More than half of the added capacity comes from home and business owners
rooftop solar panels


Since 2010, EIA said, U.S. solar capacity increased 418 percent from 2,326 megawatts, accounting for 0.2 percent of total U.S. electric generation, to today's 12,057 MW, or 1.13 percent of U.S. generation.
Credit: CoCreatr via Flickr

Driven by an explosion in photovoltaics, the U.S. solar sector has emerged "from a relatively small contributor to the nation's total electric capacity into a one of comparative significance," the Energy Information Administration reported this week in its latest Electricity Monthly Update.

Since 2010, EIA said, U.S. solar capacity increased 418 percent from 2,326 megawatts, accounting for 0.2 percent of total U.S. electric generation, to today's 12,057 MW, or 1.13 percent of U.S. generation.

More than half of that additional capacity — 5,251 MW -- has been installed by home and business owners participating in utility net metering programs that allow owners of solar systems to sell excess capacity back to their local utility at retail rates, according to EIA.

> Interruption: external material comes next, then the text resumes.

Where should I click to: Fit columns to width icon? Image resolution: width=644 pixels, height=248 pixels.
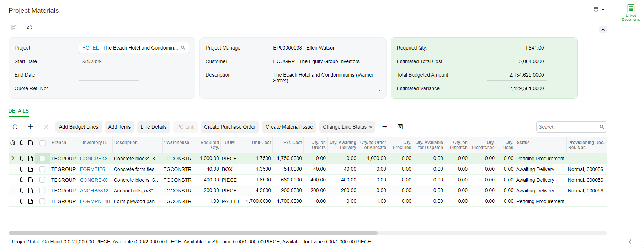pos(384,127)
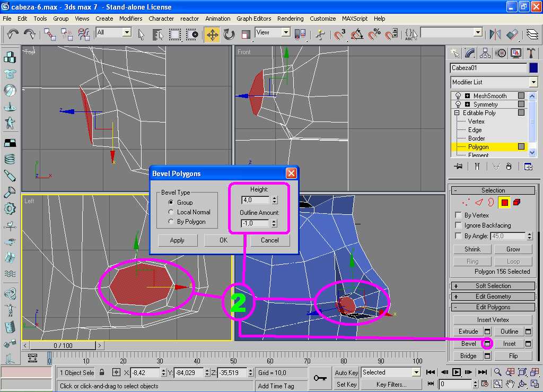
Task: Click the Element red cube selection icon
Action: (517, 202)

California has the largest net metered solar capacity, with 38 percent of the U.S. total, but Eastern states such as Massachusetts and New Jersey also have significant amounts of net metered solar energy, the agency said.

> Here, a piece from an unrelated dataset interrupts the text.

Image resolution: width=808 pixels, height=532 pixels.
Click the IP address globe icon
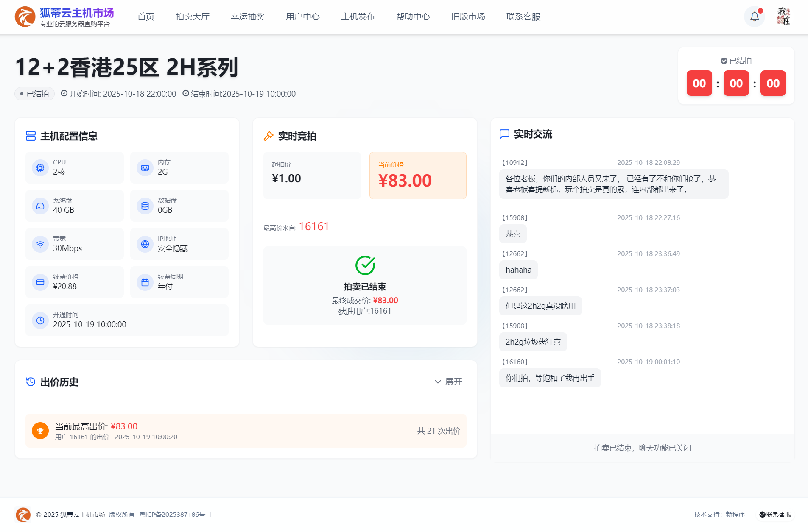145,244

Utility-scale PV applications, defined as systems with 1 MW or more of capacity, have also expanded significantly and currently account for 5,564 MW, according to EIA. Such systems generally are designed to generate power for wholesale markets.

California accounts for roughly half of all U.S. installed utility-scale PV solar with more than 2,700 MW of capacity, followed by Arizona with 960 MW (17 percent) and North Carolina with 340 MW (6 percent), according to EIA.

While accounting for only a handful of total U.S. solar installations, the development of utility-scale solar thermal systems that concentrate the sun's energy to drive a traditional turbine using very high temperatures have also seen significant growth in recent years.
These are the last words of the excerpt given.